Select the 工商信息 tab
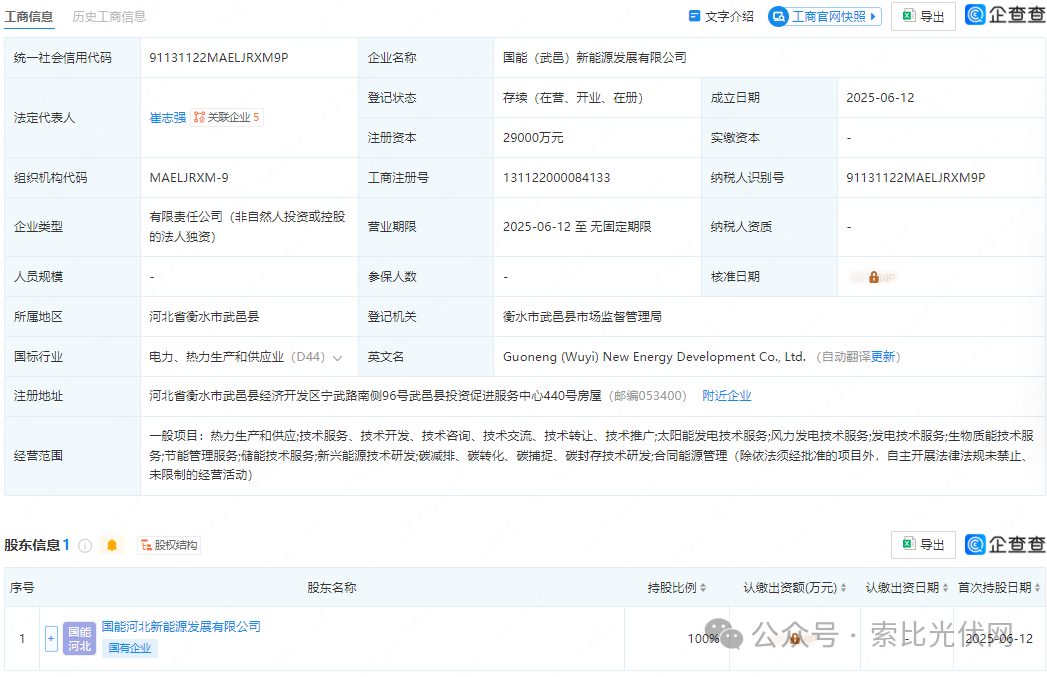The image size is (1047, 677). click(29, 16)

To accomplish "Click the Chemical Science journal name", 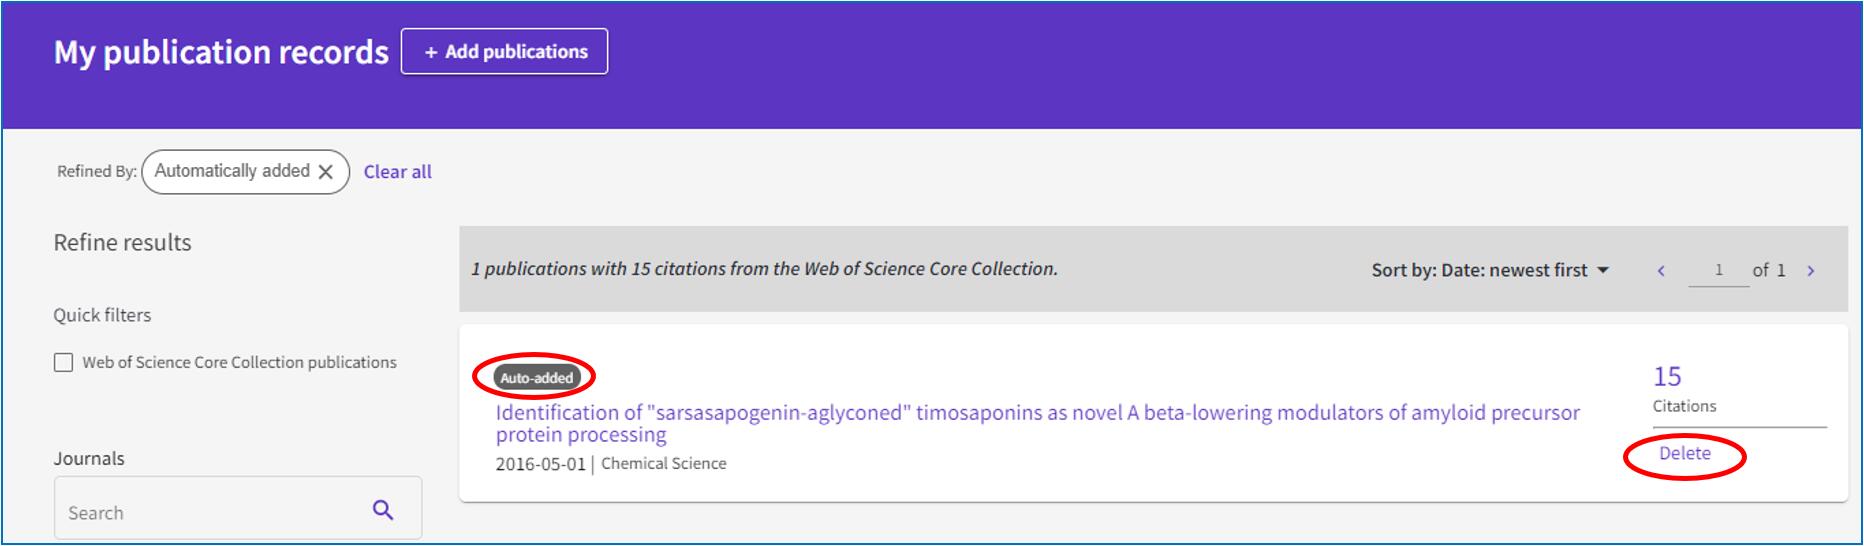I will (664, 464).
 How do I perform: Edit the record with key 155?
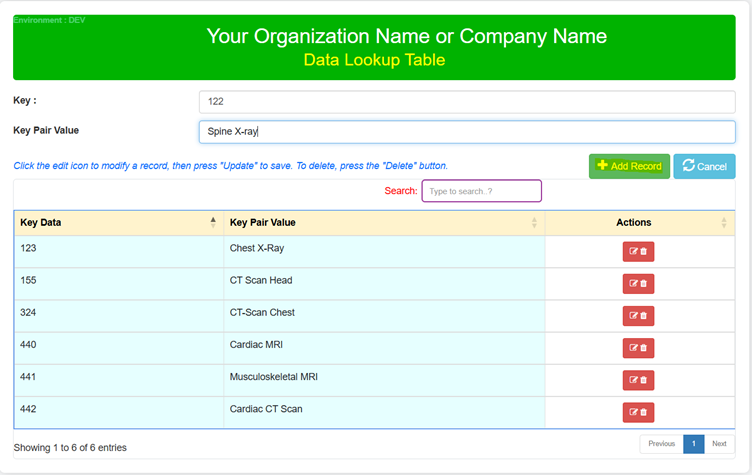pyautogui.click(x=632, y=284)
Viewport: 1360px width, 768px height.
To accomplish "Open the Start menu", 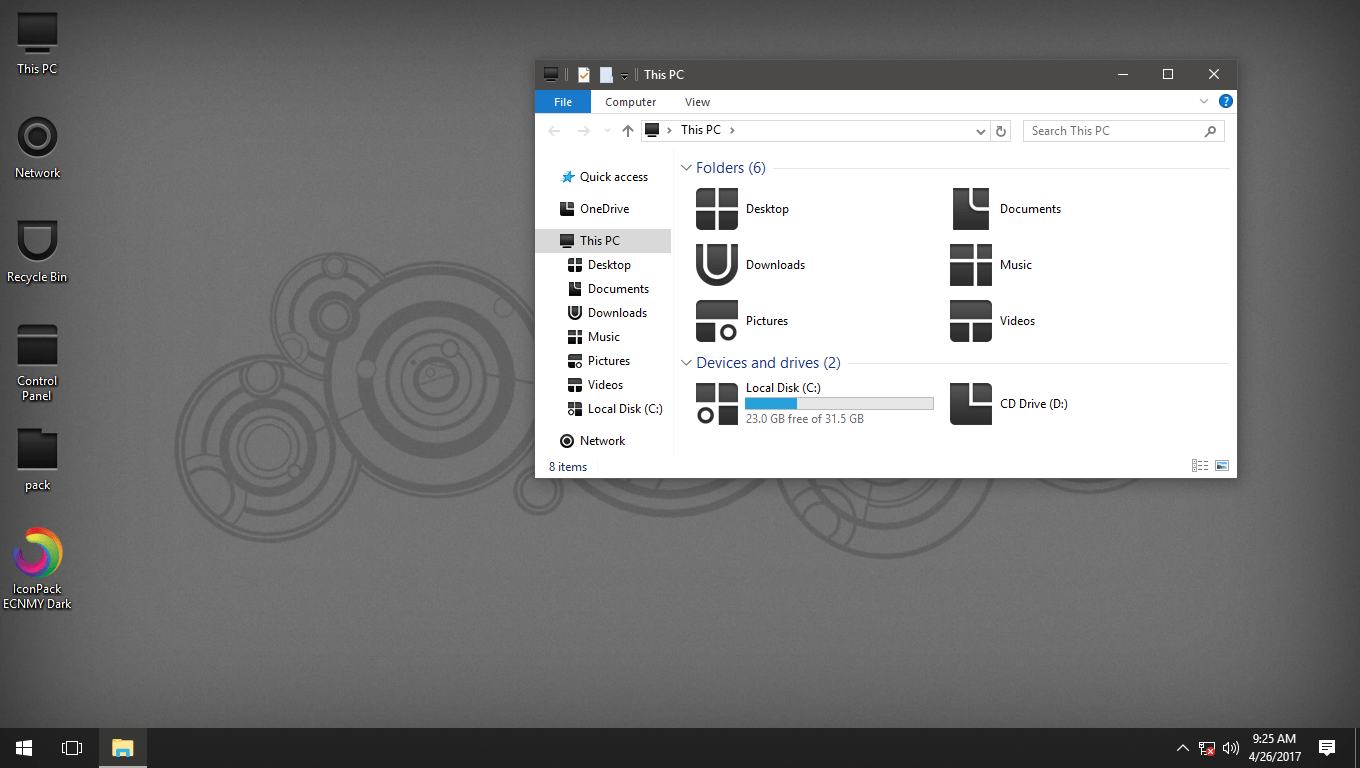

- What is required
Quote the material above exactly, from the line holding "Viewport: 1360px width, 768px height." through its last line, including both. Omit the pictures.

- Result of this exercise
Viewport: 1360px width, 768px height.
To accomplish "Open the Start menu", 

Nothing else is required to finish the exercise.